The Sunday scaries are a feeling of distress that grows more intense as Sunday progresses. It’s not anything about Sunday in itself that provokes the Sunday scaries, other than its ephemerality. The emotion is all about the approach of Monday and all of its grinding obligations.
The weekend is a time of life lived on its own terms, and with a forgiving rhythm. Monday begins a five-day stretch during which we don’t set the terms of our own lives. We live according to the needs of the systems that surround us. Sunday is the countdown of the all-too-short hours of freedom from work and school. The Sunday scaries are thus the counterpart to a Friday Feeling, that wonderful, glowing feeling that comes from release from the work week.
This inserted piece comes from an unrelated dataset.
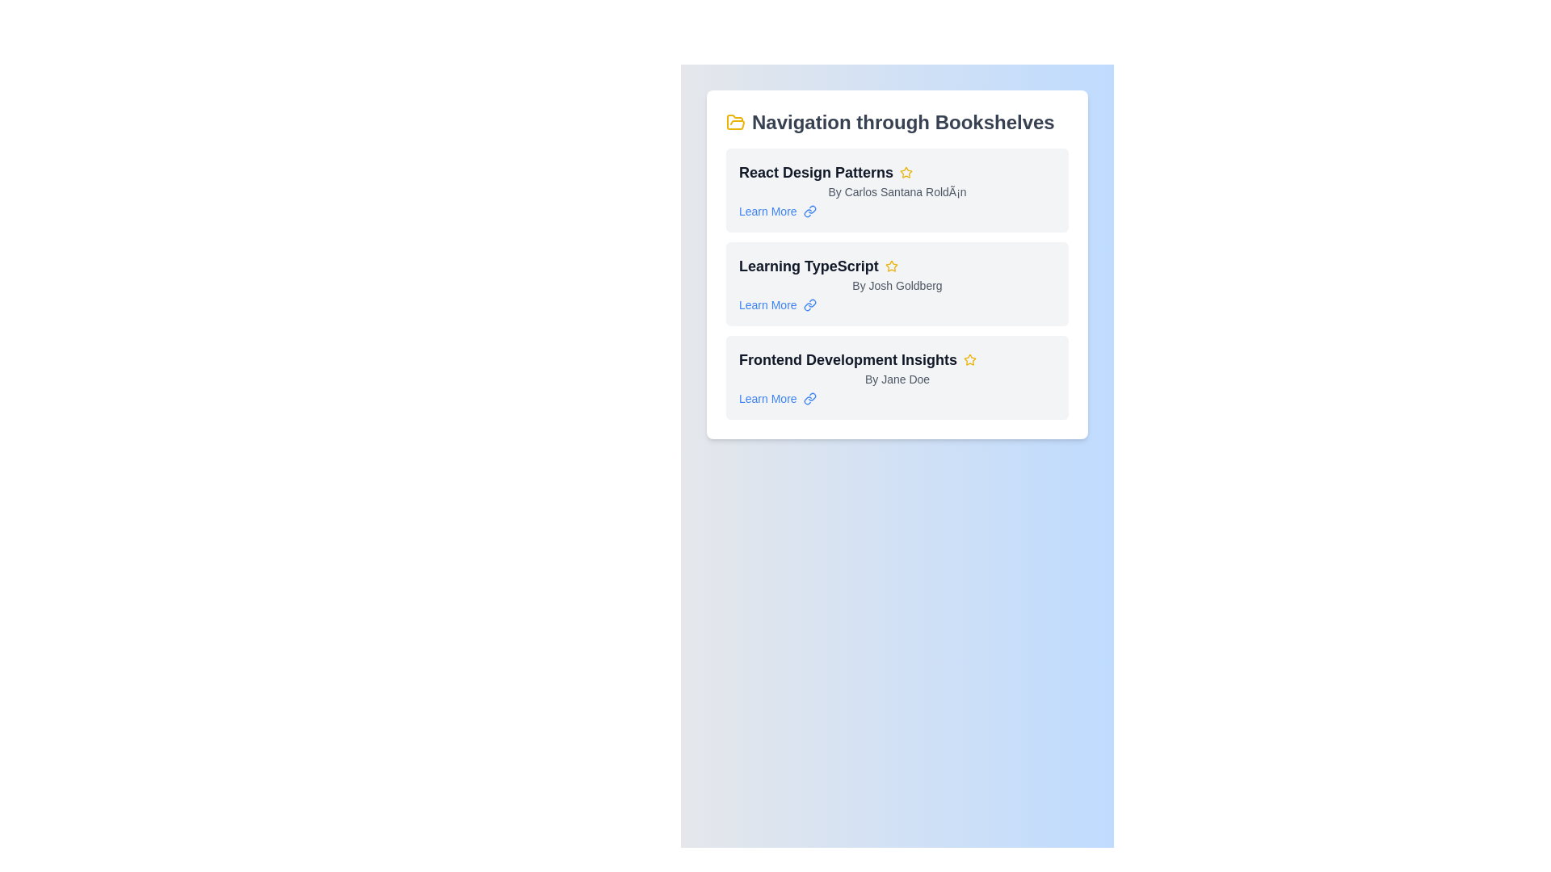  I want to click on text label titled 'React Design Patterns' which is a bold, large gray font accompanied by a yellow star icon, so click(896, 172).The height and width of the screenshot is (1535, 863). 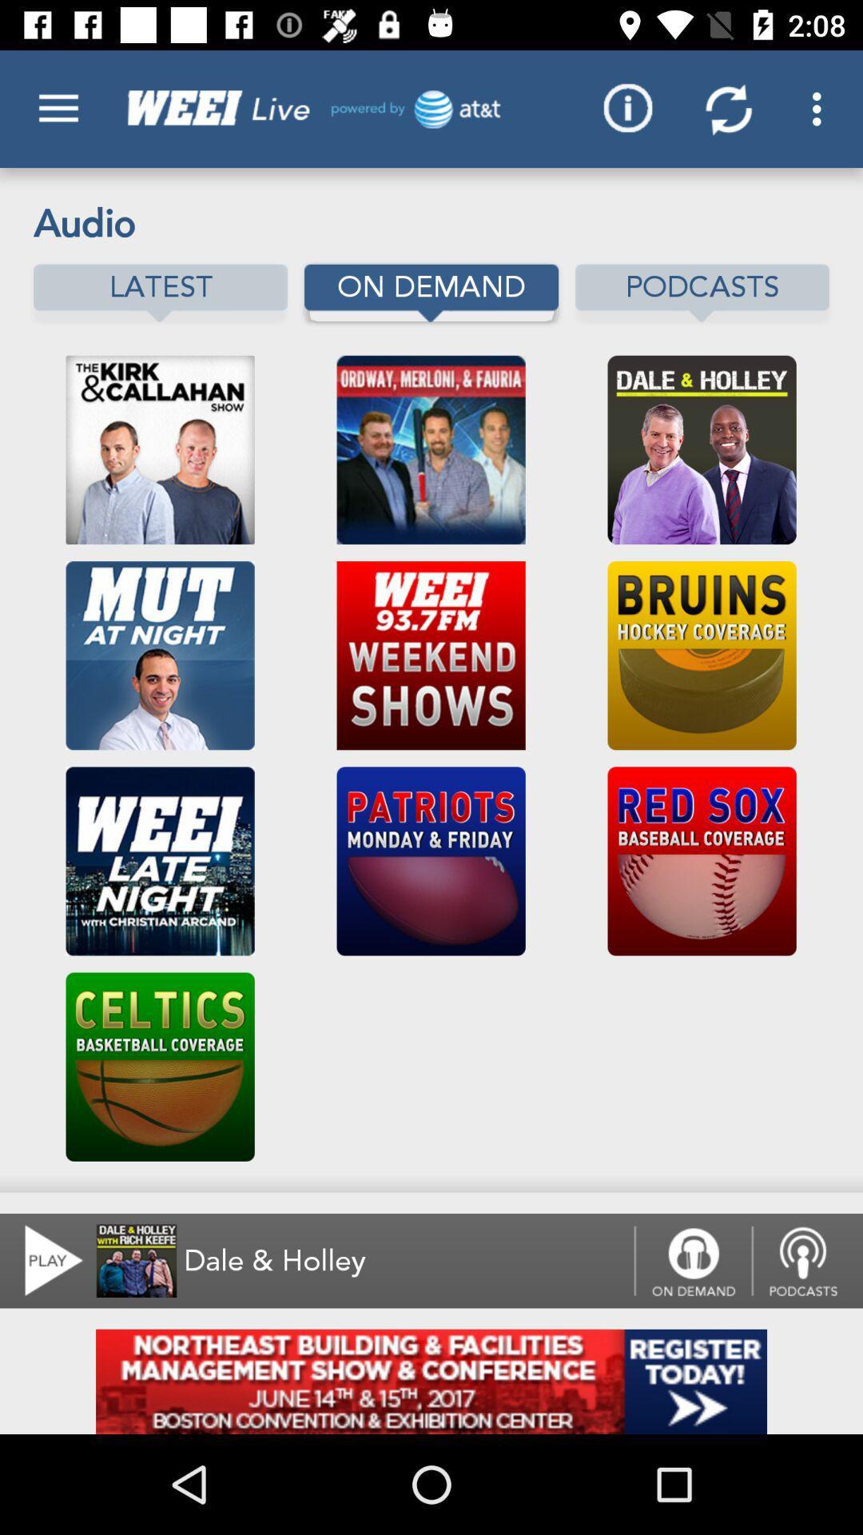 I want to click on the location icon, so click(x=807, y=1260).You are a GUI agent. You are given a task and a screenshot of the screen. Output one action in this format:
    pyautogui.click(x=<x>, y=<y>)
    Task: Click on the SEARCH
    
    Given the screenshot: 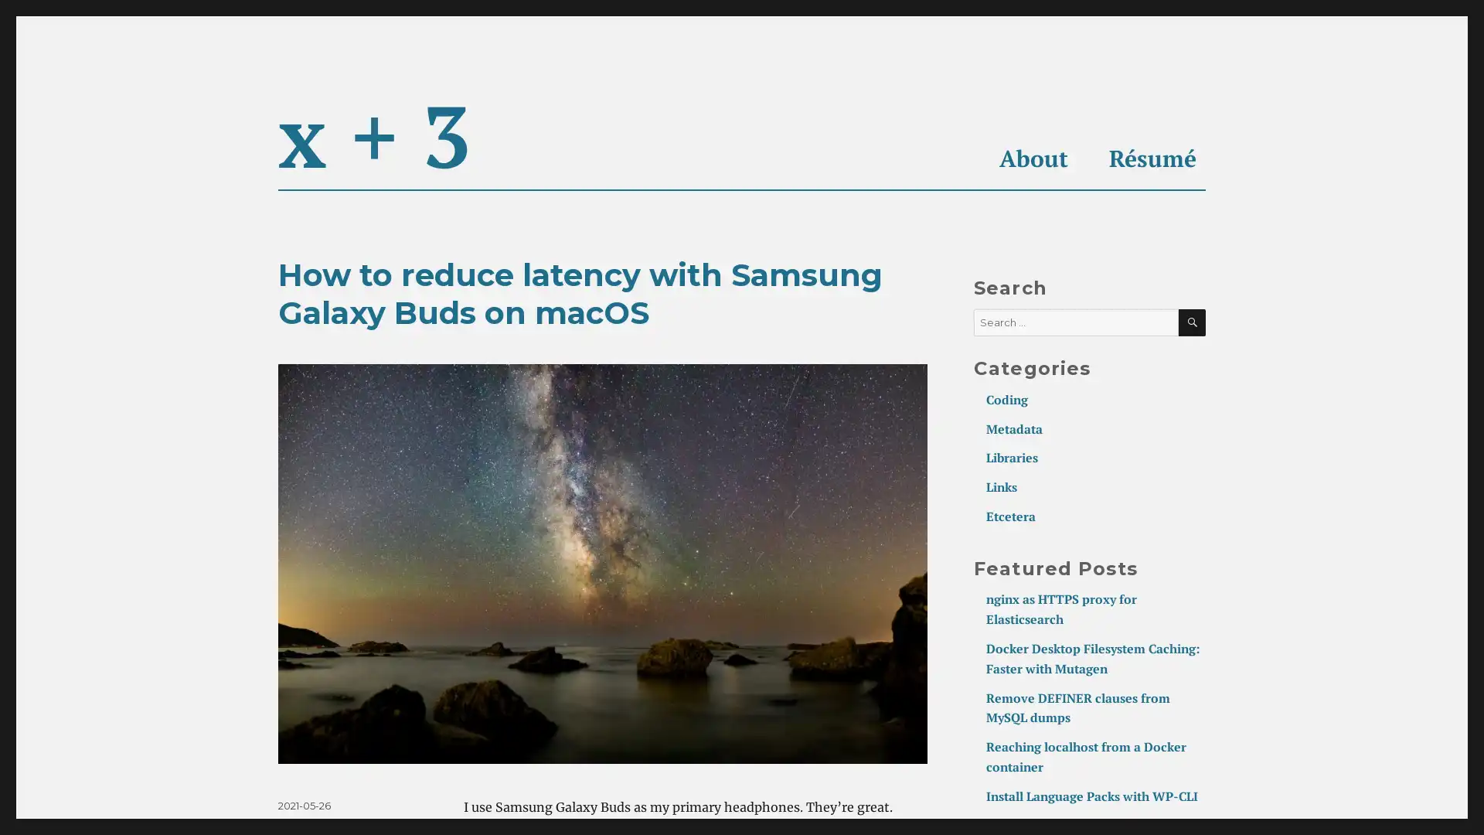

In recent years, an expectation has developed for people to cultivate a sense of Arbejdsglaede – joy in their professional lives. Some people find this feeling authentically, through alignment with the purpose of their work, or through relationships with the people they work with. For most workers, though, happiness through work seems unattainable. Their workplace cultures are toxic, disregarding their humanity or expecting them to work at an unsustainable level of efficiency. Far too often, the pay people receive for their work isn’t enough to support their survival, much less a fulfilling life. Worst of all, as their own desires are forced to the side, these workers are now expected to act as if they enjoy what they’re going through.
The Sunday scaries share something of the dreadful anticipation used in horror movies to provoke the audience. As Sunday evening comes around, however, the source of dread is no supernatural phantasm, but is painfully embedded in the reality we come to face with in the light of day on Monday morning.